The Leader shall have the right, power and authority at any time to take such steps or measures as in his judgment shall be necessary for the safeguarding of the best interests of the Theosophical Society.

Because I have a fond affection for the Dutch Section, and because the support that has come to the heart of the Movement from the great majority of the members here, I feel I owe them a tremendous debt of gratitude as well as everything in my power that I can do to protect their own interest in the work. This is, ladies and gentlemen, going to be a partnership in the real sense of the word and I am going to fight with my life for every one of you who want to make this partnership a success. I pledge that right now. And in order to be able to do that I am, as of this moment, canceling the membership of every member of the Dutch Section.

I will be in Holland at least two weeks with the Secretary General and we will receive immediately applications for renewal of your membership and record them as having had no lapse in the period of your membership in the Society. We will either endorse your present membership card or we will issue a new one. But the fact remains that you will receive a letter in the next two days inviting every member to renew his membership, stating that it has been canceled, and enclosing a little slip which you may sign saying that you want to work with this partnership for theosophy and the cause of the Masters. You may then send it in to Kirby Van Mater, the Secretary General, at the Atlanta Hotel, Rotterdam, and it will be immediately endorsed and you will have had no lapse. Those who do not care to support the new cycle and the work of the Masters through this Society, need not sign it. Now that is plain and simple, and I hope you understand that there is no punishment intended, but we must go on with the work, and if I have to do that in every Section, I will do it in every Section.

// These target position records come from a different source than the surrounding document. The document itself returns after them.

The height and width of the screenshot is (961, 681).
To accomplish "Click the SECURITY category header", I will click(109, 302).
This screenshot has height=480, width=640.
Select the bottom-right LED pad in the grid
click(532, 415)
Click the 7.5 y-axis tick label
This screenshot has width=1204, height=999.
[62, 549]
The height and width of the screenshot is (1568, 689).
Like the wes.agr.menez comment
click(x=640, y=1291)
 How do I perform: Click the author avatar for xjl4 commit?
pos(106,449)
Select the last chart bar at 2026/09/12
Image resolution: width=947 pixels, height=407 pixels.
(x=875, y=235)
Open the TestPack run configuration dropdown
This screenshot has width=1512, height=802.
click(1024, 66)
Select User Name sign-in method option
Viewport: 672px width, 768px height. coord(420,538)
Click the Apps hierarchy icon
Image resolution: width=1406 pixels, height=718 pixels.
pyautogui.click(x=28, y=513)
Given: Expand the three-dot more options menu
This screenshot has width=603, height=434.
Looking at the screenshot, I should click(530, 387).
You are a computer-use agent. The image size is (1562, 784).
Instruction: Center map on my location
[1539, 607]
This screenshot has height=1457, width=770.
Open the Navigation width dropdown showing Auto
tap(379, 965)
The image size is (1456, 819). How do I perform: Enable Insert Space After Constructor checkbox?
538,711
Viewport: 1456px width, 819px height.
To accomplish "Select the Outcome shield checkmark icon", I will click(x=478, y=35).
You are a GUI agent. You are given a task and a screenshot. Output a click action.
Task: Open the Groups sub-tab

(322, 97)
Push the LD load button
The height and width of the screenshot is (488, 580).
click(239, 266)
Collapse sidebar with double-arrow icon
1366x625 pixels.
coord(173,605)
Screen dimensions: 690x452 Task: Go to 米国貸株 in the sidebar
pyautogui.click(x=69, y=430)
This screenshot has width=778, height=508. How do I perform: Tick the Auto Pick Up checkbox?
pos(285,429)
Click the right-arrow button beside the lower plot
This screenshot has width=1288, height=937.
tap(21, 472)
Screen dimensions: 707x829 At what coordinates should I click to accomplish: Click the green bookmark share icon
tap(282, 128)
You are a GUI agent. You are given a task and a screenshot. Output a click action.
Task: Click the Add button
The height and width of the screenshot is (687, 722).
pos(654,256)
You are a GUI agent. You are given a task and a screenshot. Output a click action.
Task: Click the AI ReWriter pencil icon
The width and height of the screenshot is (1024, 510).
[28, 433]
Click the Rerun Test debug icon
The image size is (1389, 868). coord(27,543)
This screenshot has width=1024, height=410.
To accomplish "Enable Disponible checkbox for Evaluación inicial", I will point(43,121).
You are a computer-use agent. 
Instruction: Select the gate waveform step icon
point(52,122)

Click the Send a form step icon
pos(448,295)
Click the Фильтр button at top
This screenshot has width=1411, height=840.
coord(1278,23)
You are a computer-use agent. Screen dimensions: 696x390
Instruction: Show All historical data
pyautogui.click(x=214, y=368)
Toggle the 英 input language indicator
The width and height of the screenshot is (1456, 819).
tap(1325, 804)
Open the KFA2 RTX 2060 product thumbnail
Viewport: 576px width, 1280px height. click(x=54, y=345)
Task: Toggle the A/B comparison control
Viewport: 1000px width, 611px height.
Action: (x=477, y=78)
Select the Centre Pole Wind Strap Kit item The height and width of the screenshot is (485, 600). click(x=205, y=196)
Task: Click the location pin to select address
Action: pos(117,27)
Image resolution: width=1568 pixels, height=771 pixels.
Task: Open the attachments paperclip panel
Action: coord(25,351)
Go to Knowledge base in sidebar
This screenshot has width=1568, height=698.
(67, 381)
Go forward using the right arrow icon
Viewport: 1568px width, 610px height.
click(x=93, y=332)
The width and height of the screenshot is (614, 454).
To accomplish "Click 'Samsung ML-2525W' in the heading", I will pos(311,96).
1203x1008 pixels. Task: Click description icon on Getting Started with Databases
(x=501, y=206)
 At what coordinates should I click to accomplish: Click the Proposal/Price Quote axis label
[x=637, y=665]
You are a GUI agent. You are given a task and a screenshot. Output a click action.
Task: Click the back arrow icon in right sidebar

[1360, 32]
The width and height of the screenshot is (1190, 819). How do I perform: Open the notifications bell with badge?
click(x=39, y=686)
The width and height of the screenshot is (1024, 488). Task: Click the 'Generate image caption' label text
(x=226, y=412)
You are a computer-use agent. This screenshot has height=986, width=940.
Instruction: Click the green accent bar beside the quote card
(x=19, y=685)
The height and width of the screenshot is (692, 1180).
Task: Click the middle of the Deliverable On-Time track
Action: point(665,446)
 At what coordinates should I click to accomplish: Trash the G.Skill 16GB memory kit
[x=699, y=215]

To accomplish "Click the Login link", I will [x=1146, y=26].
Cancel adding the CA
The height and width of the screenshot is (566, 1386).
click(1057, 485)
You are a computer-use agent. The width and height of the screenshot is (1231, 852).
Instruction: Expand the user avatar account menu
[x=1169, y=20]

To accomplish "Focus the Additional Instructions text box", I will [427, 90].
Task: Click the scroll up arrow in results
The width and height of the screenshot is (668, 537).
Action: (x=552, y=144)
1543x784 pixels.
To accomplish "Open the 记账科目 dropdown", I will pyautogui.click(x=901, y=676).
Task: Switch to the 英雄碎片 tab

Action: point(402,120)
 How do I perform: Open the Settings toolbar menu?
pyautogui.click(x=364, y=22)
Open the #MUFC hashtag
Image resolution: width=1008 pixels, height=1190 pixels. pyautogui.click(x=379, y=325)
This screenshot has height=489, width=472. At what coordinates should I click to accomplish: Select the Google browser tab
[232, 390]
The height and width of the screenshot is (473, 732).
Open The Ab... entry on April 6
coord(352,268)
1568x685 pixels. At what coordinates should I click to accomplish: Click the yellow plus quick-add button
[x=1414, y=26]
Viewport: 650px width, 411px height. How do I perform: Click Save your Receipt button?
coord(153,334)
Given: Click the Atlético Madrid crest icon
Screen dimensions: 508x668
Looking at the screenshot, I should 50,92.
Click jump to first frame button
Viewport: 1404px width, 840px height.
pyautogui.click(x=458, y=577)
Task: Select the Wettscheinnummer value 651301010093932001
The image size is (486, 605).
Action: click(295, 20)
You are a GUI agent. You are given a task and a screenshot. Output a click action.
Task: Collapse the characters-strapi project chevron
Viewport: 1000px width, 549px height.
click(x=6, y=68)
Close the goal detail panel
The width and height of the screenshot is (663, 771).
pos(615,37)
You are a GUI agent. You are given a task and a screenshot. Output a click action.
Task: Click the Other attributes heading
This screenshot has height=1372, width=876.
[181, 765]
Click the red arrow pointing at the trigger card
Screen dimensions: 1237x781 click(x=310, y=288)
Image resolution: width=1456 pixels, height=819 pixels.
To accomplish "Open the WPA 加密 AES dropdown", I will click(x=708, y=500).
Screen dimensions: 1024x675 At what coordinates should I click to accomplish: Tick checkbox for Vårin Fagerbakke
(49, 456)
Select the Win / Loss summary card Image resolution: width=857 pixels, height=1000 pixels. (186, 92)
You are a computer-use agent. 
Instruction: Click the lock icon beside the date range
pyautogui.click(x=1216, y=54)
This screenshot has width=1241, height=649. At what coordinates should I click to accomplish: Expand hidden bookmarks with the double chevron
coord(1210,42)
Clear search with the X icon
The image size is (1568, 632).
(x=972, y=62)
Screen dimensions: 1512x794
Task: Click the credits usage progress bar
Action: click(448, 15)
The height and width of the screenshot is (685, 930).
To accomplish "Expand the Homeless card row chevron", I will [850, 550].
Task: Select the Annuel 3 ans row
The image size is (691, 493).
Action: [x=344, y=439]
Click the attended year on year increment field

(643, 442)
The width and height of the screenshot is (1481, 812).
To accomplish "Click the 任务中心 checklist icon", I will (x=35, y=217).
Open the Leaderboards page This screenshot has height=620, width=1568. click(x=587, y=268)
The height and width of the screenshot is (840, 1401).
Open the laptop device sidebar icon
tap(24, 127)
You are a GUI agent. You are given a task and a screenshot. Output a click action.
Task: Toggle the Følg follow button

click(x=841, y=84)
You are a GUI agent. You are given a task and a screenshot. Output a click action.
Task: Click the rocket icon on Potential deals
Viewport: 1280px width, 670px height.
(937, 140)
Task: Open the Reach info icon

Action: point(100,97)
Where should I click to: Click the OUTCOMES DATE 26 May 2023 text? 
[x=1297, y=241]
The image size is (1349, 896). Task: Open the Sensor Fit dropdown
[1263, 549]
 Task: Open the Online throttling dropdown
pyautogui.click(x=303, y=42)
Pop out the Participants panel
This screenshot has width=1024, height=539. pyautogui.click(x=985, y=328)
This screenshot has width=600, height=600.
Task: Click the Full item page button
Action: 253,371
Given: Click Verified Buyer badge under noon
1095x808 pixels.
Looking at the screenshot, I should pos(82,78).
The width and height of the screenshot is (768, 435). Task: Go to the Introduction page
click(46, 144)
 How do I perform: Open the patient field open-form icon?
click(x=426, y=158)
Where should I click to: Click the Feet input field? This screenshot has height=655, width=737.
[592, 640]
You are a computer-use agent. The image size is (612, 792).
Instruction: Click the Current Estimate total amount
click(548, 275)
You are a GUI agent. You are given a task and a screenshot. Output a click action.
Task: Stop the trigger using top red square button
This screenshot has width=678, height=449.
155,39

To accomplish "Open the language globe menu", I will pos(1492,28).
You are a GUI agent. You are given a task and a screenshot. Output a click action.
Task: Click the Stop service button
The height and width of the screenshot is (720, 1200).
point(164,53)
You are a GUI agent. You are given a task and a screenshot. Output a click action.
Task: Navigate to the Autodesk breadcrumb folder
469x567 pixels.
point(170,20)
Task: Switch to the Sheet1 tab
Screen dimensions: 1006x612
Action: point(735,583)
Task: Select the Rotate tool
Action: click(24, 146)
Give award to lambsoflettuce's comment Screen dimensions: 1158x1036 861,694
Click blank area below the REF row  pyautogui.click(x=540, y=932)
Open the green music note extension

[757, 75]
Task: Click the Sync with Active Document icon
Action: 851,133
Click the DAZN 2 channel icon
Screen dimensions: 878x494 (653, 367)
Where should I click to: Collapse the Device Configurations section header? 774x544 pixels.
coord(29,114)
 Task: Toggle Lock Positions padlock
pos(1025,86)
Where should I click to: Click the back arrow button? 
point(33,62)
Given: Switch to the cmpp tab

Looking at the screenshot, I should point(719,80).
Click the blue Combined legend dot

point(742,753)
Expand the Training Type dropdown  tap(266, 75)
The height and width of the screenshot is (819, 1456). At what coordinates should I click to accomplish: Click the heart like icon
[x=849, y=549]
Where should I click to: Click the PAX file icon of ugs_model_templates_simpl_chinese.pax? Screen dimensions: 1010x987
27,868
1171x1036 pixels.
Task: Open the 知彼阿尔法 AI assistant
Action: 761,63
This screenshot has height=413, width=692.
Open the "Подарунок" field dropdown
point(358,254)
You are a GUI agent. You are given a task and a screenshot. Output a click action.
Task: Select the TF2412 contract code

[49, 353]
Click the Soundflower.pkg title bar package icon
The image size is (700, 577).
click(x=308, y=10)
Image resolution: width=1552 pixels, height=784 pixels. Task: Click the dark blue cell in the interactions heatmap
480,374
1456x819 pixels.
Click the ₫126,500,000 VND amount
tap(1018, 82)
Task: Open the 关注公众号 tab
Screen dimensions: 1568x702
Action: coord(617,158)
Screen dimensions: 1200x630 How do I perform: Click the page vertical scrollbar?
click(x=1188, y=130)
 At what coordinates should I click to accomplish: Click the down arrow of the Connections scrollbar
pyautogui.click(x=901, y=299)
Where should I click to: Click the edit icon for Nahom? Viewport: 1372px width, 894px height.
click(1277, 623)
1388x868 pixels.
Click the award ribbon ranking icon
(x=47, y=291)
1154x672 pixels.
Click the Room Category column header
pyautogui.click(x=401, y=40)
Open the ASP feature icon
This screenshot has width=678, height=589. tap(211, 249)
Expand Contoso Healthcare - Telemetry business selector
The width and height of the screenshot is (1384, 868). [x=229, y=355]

We are not going to be stymied or held back by anything. This partnership must succeed, and I must fulfill the mission given by Colonel Conger to me on his deathbed to "finish the job to its very end," and that means to the end of my life.

The first membership that I renew, with the authority of my office, is that of Fred Lindemans, President of the Dutch Section, and he will help me accomplish the rest of this mission.

I want to thank you for being Dutchmen. I love you, everyone of you, whether you believe it or not, and I am going to stay in Holland in the hope that I can meet every one of you and talk to you personally, as a brother and as a partner in this great task ahead. Thank you very much.